### THE PROBLEM:
Write the next part of the news excerpt about Emergent BioSolutions and its Operation Warp Speed vaccine manufacturing contract, starting after its last sentence.

[[ EXCERPT PROVIDED, beginning ]]

A Maryland-based drug maker awarded $628 million by the Trump Administration’s Operation Warp Speed in June 2020 specifically to prepare itself to ramp up production of a then-undiscovered coronavirus vaccine said in a Securities and Exchange Commission filing that it cannot guarantee it will ever be able to produce any vaccines at all.
According to Roll Call, Emergent BioSolutions stated in an SEC report, “The manufacturing processes for our [contract development and manufacturing organization] COVID-19 programs are under development and will be complex. As a result, there can be no assurance that we will be able to produce any significant quantity of these products in a timely basis or at all.”
Emergent is contracted, through Operation Warp Speed, to make what’s known as “drug substance,” the active ingredient in the vaccine. The company, however, never gained FDA regulatory approval to make the ingredient in the Johnson & Johnson vaccine, though it was contracted to through Operation Warp Speed to do so for J&J nine months ago.
The delay jeopardizes the ability of J&J to fulfill its obligation to manufacture 20 million vaccine doses by the end of March. If J&J cannot manufacture all the doses, the federal government has the ability to cancel the contract.

[[ EXCERPT PROVIDED, end ]]
[[ PROVIDED MATERIAL, beginning ]]

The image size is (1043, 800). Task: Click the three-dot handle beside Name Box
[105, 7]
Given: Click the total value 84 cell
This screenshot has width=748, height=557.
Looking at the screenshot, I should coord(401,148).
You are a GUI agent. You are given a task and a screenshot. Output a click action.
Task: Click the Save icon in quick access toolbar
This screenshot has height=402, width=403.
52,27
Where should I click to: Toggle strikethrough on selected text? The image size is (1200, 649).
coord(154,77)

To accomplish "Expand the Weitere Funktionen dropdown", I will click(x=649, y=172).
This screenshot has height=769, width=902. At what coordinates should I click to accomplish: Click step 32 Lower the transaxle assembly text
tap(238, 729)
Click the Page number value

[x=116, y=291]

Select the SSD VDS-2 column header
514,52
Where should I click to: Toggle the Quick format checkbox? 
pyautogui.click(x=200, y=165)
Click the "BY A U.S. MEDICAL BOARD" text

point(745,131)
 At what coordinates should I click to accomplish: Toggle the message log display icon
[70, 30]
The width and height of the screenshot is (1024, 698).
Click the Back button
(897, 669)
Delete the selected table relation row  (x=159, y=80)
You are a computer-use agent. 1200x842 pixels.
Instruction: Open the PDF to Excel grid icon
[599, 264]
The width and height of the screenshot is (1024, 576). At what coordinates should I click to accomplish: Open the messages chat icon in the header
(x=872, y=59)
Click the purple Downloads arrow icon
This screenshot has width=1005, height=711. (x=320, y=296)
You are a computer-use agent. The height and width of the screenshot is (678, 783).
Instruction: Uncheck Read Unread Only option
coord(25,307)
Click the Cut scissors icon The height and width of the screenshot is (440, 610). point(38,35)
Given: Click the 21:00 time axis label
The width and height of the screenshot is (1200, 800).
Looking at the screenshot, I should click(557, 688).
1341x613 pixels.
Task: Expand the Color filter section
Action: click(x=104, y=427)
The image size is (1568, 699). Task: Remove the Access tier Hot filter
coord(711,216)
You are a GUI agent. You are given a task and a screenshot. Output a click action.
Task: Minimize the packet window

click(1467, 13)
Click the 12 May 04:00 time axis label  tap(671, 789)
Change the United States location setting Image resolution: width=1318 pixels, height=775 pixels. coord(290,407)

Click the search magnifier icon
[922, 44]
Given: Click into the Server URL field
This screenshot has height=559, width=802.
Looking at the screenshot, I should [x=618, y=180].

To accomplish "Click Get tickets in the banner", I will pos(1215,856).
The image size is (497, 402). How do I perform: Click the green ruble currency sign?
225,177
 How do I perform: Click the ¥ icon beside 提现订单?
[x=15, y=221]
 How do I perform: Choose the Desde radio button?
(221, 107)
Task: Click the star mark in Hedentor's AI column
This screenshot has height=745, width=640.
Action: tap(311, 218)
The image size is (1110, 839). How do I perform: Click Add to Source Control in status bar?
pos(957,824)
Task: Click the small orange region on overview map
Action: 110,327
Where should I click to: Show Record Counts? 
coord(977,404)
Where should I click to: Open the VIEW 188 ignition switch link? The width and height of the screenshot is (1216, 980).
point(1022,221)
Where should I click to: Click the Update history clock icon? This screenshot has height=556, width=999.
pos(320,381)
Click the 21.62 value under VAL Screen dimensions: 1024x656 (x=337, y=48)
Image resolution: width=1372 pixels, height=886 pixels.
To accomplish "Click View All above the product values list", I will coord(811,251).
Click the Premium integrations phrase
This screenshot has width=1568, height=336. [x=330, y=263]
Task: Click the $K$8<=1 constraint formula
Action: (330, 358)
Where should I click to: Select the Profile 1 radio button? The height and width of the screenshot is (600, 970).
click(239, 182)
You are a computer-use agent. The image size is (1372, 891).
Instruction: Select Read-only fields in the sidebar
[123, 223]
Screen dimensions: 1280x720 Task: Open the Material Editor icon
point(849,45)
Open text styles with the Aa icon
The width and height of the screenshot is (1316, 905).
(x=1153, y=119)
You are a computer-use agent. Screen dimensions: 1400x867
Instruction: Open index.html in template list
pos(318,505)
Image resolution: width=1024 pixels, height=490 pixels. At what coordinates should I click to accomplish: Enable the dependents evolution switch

[[ PROVIDED MATERIAL, end ]]

### WRITTEN REPLY:
Emergent has a long history with federal government contracts. It received $1.2 billion in contracts to manufacture biodefense vaccines, specifically for anthrax, as well as the coronavirus vaccine from Strategic National Stockpile, which was headed by Trump appointee Robert Kadlec, a consultant to Emergent until 2015.
Emergent made more than 40% of the anthrax vaccine stockpile. In July 2020, a month after Emergent contracted to make the coronavirus ingredient in mass amounts, it contracted through the Assistant Secretary of Health and Human Services (Preparedness and Response), headed by Kadlec, for $258 million, for an as-yet unapproved next-gen anthrax vaccine, NuThrax, which had been in development since 2016.